Teniendo en cuenta que los fondos del Reino de Redonda se reducen a los derechos de autor de sus anteriores soberanos (heredados, junto con el cetro, por el nuevo rey) y que la obra de Shiel y Gawsworth no sólo no se tradujo nunca a ningún idioma sino que incluso en inglés hace al menos veinte años que no se reedita, la tarea de Marías es doblemente encomiable. Sin embargo, el ímpetu del nuevo monarca ha despertado inesperadas reacciones adversas: desde falsos nobles del reino que se acusan unos a otros en Internet y se quejan amargamente de que la corona haya vuelto “a ese maldito español, con lo que nos costó echarlos de allí”, hasta una acusación más rastrera que obligó al abdicante Wynne-Tyson a aclarar en la revista española Qué Leer que eran una infamia los dichos acerca de que Marías habría comprado su título de monarca de Redonda a través de Sotheby’s. El litigante más conspicuo al reinado de Xavier I y responsable en las sombras de tal libelo es un tal Robert Williamson, personaje “muy desagradable” según Wynne-Tyson, que no sólo “carece de la imaginación para comprender la naturaleza fantástica de la leyenda de Redonda” sino que “su interés se debe únicamente a las ganancias que espera obtener explotando la historia con los crédulos turistas de visita en Antigua, vendiendo souvenirs y visitas guiadas a bordo de su barco”.

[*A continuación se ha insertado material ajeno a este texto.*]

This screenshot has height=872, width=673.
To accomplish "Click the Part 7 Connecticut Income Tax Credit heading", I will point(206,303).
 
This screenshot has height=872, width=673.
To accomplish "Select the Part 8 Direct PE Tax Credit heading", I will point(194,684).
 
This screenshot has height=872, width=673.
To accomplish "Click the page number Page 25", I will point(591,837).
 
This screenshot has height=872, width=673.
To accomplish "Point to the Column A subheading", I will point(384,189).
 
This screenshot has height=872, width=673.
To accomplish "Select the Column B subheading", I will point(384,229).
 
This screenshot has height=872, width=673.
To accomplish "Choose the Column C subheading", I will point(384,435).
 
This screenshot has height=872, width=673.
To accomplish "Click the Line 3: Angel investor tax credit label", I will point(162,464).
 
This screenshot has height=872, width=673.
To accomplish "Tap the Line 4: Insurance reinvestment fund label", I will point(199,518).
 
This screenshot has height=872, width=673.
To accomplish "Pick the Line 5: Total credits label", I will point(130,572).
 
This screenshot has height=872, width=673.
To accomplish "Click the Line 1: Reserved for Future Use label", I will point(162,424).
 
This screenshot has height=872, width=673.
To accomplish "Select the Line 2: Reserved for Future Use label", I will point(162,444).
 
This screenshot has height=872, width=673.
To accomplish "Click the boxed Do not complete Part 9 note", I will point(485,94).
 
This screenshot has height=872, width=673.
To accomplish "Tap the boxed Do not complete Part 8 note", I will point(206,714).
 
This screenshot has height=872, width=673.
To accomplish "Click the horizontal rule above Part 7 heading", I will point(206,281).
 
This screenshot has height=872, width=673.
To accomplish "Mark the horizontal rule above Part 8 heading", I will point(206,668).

En el final de Negra espalda del tiempo, Marías anunciaba que ese volumen era sólo la primera parte del libro que relataría en su totalidad el intrincado y pintoresco itinerario que lo llevó a convertirse en rey de Redonda. Han pasado desde entonces (mayo de 1998) cuatro años exactos, pero aún no hay señales de la anunciada continuación. Es de esperar que el título de rey de Redonda no incluya entre sus secretas atribuciones elcontagio de ese raro síntoma que, a falta de nombre científico, llamaremos Mal de Gawsworth, que parece obligar a sus víctimas a dedicar sus mayores desvelos a la difusión de obra ajena, la ingesta inmoderada de alcohol y la errancia nocturna sin rumbo. Me dicen amigos españoles que Marías sigue habitando su departamento madrileño, que se ve luz en sus ventanas hasta altas horas de la noche y que incluso se alcanza a oír desde la calle el repiqueteo más bien anacrónico de una máquina de escribir. Es una noticia reconfortante y una buena razón para desear larga vida a Xavier I y al Reino de Redonda.